■ TASK GOAL ■
Beginning with the line in which "Instruction: Delete the" appears, transcribe each line word for word until the records end. Do not include pictures.

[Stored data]
>>

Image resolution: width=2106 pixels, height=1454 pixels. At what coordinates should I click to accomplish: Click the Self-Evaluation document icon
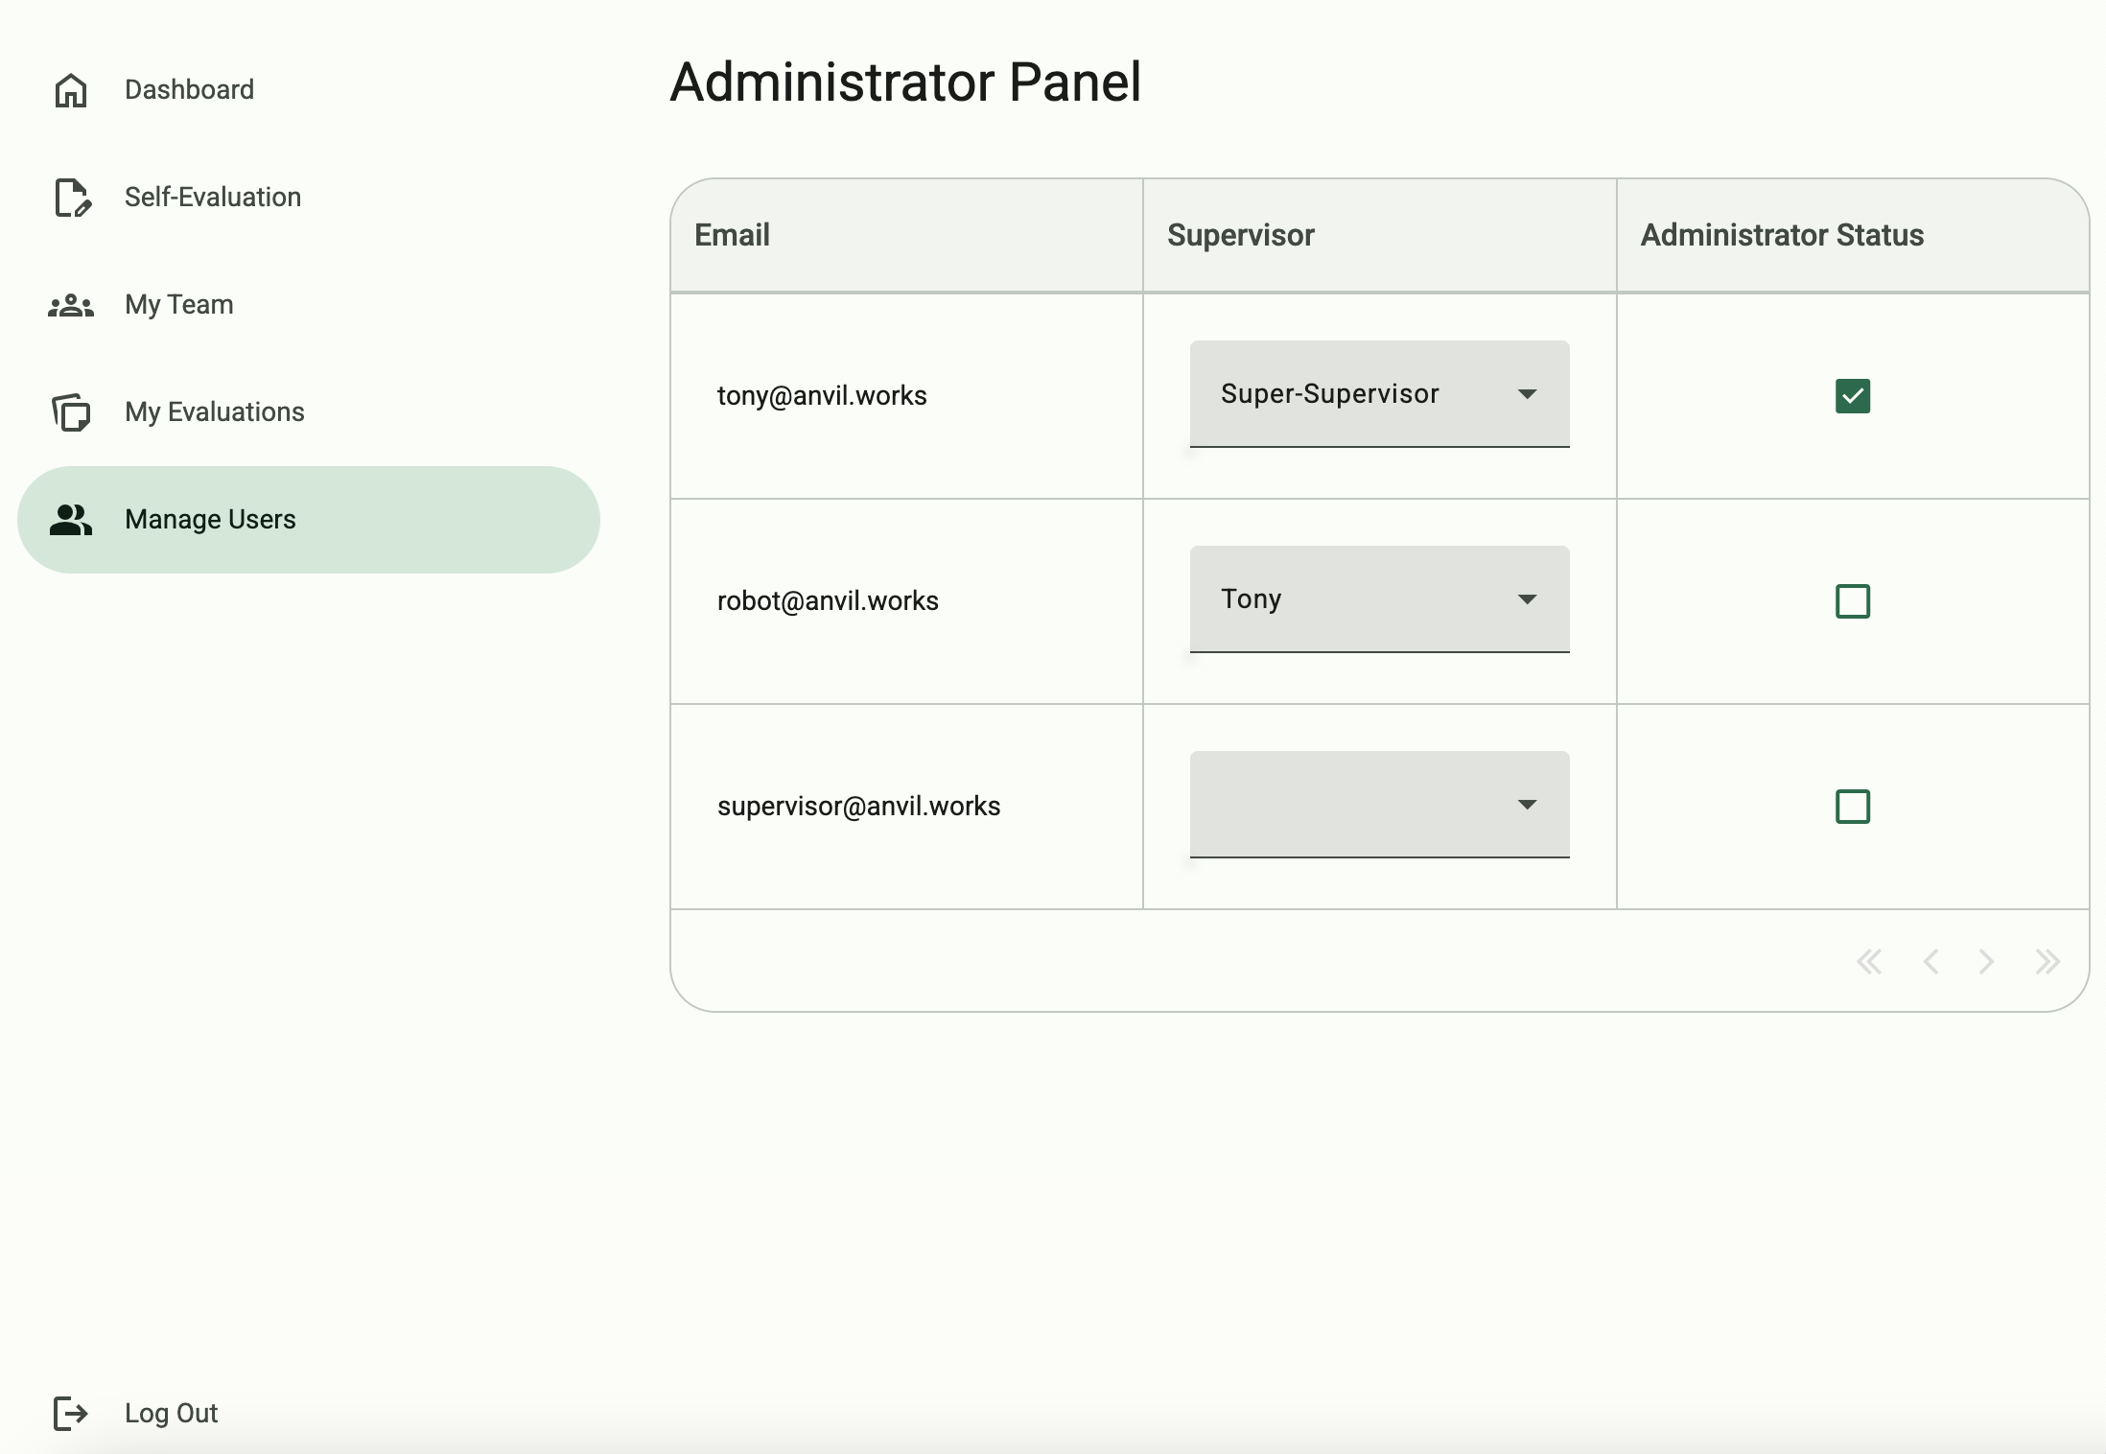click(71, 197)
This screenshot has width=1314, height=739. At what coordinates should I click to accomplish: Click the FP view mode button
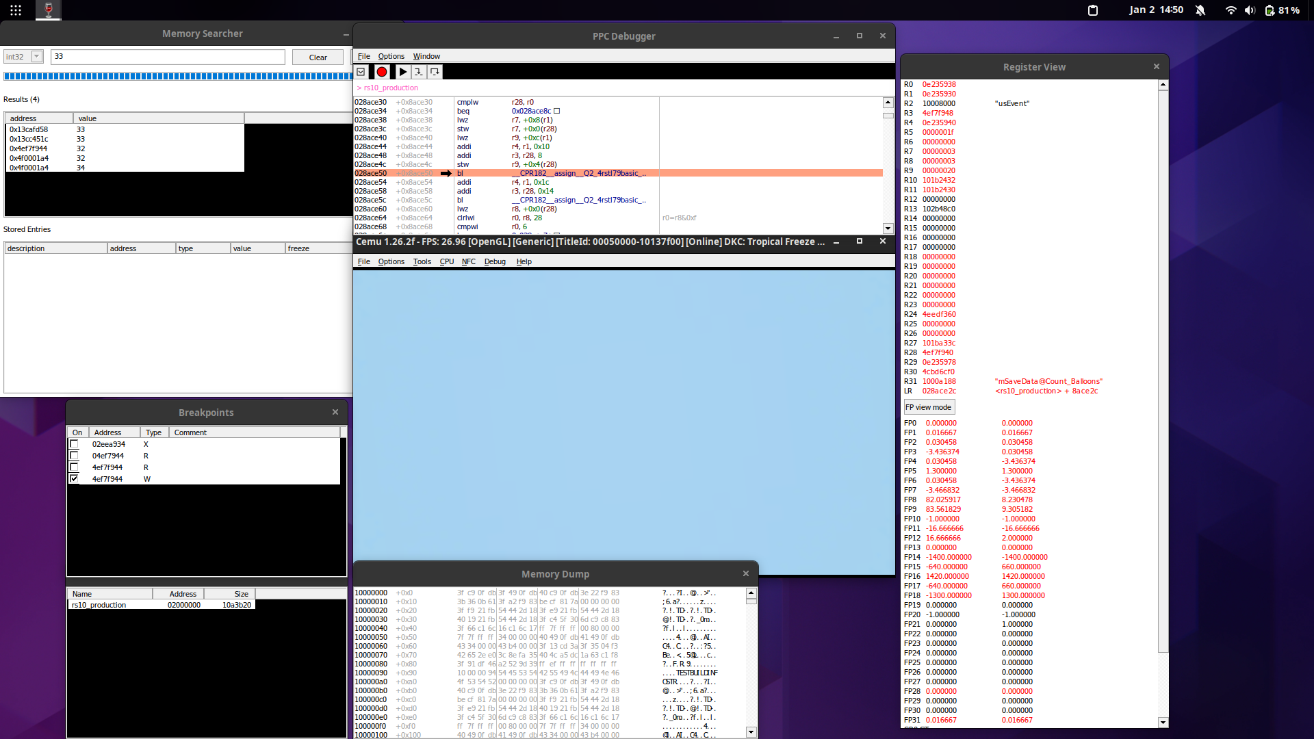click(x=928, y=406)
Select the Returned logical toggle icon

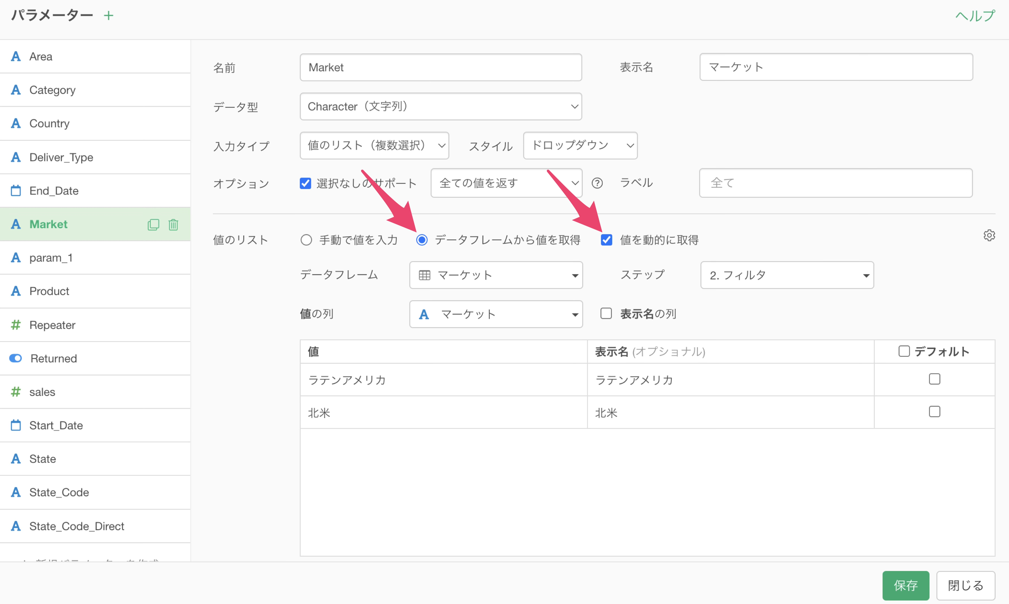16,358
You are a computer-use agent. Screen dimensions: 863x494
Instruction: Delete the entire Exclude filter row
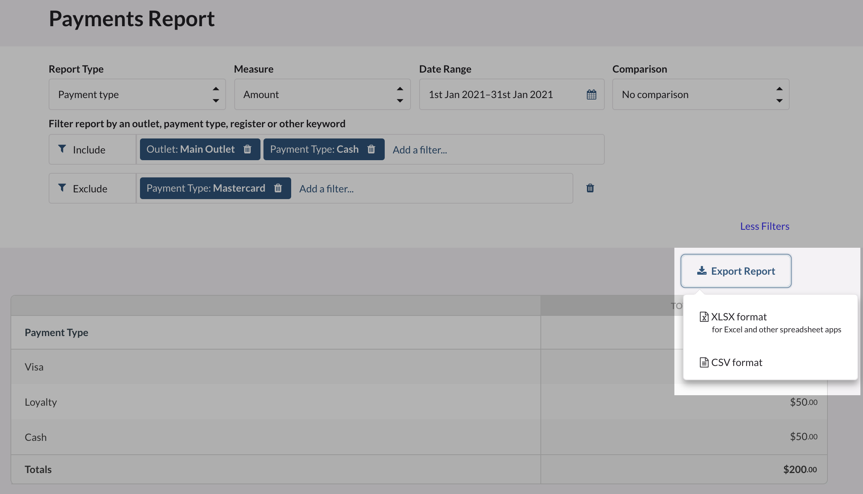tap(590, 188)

<<

■ PROBLEM SOLUTION ■
Instruction: Delete the entire Exclude filter row
tap(590, 188)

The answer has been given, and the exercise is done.